Dans le cas des vaccins injectables contre la Covid-19, leur efficacité est importante pour réduire le risque de formes sévères de la maladie, mais elle est moindre pour limiter le risque de transmission du virus. En développant un vaccin sous forme de spray nasal, les chercheurs ont réussi à améliorer l’efficacité du vaccin sur le risque de propagation du virus. En effet, l’ARNm est délivré directement au niveau de la muqueuse, permettant une meilleure protection contre la transmission virale. 
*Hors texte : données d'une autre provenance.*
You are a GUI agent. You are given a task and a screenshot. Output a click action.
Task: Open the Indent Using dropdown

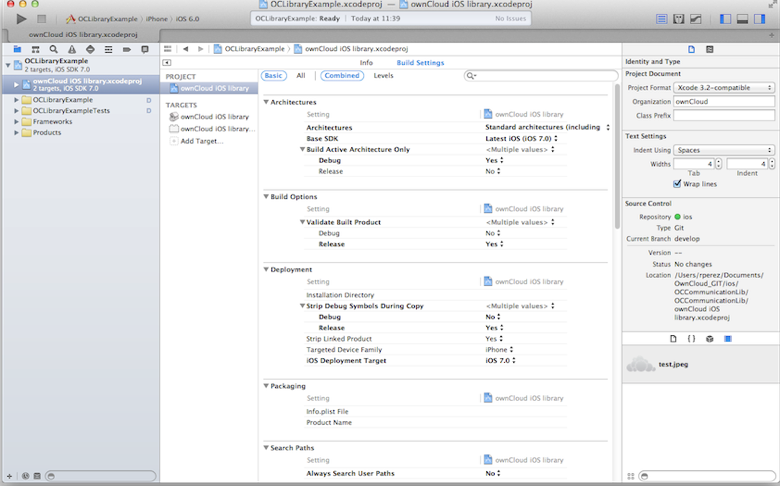coord(724,150)
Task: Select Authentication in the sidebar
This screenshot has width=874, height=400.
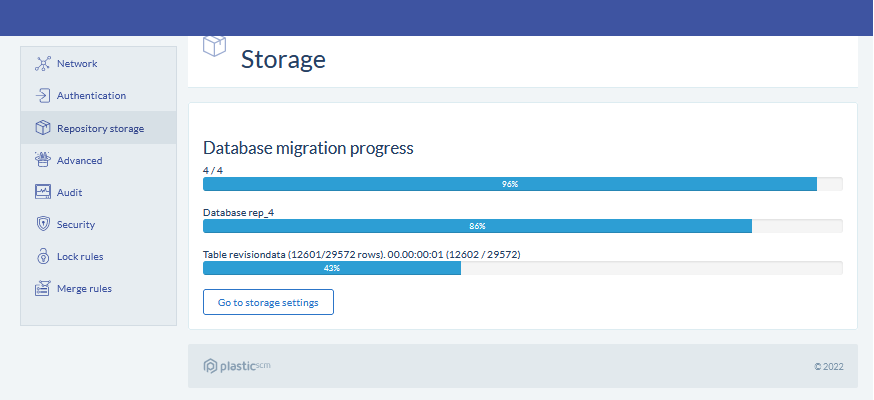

Qu’en est-il pour le vaccin sous forme de comprimé ? Difficile à ce stade d’en savoir plus sur son efficacité par rapport aux vaccins injectables, mais les chercheurs mettent déjà en avant deux premiers avantages : 

  • Supprimer les contraintes logistiques associées à la chaîne du froid en développant un vaccin stocké à température ambiante sur des mois, voire des années ;
  • Faciliter l’administration du vaccin. 

L’ARNm semble d’ores et déjà promis à un bel avenir thérapeutique. Parallèlement, les avancées technologiques favorisent l’émergence de nouvelles formulations capables selon les cas d’améliorer l’efficacité des thérapies à ARNm, de simplifier leur logistique ou de faciliter leur administration.